• **Exercise prompt**
Work out how many lines in the data below contain the string "will", and reply with that figure alone.

Dataset excerpts Block Start

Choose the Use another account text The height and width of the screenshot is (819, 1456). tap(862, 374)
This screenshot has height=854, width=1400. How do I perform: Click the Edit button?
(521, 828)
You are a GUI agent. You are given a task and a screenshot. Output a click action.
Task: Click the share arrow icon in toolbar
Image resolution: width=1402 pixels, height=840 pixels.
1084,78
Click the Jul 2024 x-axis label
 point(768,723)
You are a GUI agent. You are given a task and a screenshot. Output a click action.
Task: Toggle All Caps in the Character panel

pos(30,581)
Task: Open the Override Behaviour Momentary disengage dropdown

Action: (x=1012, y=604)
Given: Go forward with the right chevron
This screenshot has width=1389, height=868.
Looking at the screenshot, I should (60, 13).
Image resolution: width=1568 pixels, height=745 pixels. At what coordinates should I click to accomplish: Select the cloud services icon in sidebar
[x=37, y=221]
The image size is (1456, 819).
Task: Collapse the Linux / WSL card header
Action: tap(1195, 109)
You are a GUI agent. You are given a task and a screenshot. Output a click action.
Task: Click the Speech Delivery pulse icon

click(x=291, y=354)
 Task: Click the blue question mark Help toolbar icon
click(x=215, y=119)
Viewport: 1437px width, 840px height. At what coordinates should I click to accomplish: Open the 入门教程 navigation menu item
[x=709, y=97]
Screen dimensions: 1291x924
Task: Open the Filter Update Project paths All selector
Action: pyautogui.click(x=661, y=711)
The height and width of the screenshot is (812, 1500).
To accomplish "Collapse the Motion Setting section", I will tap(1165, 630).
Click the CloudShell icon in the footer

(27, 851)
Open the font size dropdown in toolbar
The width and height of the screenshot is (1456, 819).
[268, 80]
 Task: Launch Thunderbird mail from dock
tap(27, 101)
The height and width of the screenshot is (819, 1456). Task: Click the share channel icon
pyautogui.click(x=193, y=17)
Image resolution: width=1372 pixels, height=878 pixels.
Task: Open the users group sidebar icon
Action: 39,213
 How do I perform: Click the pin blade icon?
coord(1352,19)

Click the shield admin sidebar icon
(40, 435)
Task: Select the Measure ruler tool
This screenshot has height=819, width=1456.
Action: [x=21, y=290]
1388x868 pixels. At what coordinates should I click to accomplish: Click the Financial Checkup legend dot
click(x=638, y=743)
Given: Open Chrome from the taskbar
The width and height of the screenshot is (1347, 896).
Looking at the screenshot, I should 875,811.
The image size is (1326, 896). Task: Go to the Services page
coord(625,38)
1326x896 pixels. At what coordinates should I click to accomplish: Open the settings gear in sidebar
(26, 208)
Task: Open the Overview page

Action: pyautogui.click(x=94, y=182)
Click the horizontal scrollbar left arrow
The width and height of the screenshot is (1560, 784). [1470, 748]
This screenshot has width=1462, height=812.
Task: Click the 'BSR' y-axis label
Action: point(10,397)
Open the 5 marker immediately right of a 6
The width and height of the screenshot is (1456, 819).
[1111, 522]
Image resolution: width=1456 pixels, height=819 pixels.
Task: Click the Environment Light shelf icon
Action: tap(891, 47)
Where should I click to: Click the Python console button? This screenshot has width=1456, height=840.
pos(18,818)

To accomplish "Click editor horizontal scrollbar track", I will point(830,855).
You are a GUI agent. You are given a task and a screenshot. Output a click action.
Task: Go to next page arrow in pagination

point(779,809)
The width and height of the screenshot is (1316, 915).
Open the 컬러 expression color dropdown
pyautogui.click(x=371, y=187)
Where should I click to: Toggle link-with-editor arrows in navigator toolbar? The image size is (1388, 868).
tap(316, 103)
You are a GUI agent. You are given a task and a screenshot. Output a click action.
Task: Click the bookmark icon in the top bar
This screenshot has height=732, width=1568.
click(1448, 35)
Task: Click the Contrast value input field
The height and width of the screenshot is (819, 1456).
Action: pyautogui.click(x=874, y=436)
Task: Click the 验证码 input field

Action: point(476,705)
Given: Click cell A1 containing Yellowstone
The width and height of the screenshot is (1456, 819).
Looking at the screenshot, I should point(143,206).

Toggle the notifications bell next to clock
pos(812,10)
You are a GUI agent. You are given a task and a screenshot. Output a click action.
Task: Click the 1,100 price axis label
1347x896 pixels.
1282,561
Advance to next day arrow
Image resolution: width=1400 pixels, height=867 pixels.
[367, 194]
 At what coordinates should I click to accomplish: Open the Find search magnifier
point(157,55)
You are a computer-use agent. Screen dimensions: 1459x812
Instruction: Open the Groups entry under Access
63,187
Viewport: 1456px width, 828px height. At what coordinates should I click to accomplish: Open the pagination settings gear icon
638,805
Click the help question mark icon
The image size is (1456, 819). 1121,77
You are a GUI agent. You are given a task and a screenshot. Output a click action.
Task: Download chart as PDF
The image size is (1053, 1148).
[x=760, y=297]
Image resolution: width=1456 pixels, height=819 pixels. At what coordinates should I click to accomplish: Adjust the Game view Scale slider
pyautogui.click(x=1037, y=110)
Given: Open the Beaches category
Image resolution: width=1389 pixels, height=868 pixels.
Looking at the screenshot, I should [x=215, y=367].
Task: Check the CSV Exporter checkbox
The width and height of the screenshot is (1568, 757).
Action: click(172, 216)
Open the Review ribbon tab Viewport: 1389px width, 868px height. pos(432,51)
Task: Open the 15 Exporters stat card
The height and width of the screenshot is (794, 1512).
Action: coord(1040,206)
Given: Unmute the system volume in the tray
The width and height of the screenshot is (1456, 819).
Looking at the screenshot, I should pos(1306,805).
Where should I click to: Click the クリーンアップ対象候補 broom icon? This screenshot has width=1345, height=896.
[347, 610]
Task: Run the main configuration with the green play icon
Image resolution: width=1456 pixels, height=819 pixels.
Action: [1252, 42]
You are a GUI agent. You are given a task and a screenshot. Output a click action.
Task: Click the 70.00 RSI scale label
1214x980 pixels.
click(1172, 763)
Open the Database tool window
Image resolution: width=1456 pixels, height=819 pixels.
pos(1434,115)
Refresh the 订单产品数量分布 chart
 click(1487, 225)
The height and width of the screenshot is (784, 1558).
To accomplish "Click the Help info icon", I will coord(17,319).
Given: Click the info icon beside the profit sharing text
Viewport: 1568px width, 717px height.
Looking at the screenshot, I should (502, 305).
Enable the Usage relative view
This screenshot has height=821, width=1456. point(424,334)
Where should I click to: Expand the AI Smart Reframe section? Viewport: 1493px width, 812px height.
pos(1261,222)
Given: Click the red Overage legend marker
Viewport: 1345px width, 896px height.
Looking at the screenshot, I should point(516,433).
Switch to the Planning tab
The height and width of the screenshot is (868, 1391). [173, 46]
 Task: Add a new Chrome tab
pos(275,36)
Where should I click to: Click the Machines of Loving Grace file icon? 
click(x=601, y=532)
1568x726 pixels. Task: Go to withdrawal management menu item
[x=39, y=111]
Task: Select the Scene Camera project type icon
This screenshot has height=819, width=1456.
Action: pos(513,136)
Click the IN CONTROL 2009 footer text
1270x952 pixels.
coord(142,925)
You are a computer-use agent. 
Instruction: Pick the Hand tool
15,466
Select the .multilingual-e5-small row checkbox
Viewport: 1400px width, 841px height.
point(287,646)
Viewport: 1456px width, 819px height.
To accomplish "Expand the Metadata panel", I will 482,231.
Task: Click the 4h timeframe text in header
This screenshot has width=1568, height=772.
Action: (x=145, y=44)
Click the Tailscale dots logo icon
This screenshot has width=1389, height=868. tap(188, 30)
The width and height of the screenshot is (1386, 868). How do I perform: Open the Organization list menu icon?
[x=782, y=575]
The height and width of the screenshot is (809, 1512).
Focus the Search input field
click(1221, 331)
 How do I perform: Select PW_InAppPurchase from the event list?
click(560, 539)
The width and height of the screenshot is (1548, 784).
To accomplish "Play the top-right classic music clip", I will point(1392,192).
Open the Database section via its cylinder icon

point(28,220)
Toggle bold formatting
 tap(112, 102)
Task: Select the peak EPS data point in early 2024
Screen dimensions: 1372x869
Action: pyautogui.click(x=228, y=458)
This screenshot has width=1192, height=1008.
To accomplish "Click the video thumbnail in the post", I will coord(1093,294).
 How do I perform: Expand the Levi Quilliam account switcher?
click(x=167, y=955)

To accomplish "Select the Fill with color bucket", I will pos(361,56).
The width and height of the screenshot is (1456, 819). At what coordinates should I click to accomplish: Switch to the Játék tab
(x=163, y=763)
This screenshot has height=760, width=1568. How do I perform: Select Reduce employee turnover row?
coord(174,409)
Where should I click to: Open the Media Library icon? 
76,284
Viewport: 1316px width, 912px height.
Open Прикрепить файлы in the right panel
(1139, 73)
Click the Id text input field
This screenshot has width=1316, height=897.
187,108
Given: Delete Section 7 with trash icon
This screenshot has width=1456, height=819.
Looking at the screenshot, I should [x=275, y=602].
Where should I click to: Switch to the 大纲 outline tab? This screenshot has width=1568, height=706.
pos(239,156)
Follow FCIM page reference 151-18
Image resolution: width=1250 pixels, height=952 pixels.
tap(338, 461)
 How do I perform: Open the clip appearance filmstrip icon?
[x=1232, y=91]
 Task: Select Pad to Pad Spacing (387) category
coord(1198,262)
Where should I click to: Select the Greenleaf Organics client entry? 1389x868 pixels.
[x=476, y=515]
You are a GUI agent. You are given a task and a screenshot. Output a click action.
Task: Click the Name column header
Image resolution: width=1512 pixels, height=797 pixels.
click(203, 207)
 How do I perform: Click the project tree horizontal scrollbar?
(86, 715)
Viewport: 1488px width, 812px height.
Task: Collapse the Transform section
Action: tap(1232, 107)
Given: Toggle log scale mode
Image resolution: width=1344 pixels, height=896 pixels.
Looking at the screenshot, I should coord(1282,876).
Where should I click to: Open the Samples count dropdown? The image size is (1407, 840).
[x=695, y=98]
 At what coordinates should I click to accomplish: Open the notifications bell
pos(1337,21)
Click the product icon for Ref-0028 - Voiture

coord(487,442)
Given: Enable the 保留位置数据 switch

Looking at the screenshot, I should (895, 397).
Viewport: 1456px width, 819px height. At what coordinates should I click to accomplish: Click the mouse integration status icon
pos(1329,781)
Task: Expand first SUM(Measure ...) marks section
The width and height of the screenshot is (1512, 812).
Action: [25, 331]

Dataset excerpts Block End

• **Exercise output**
7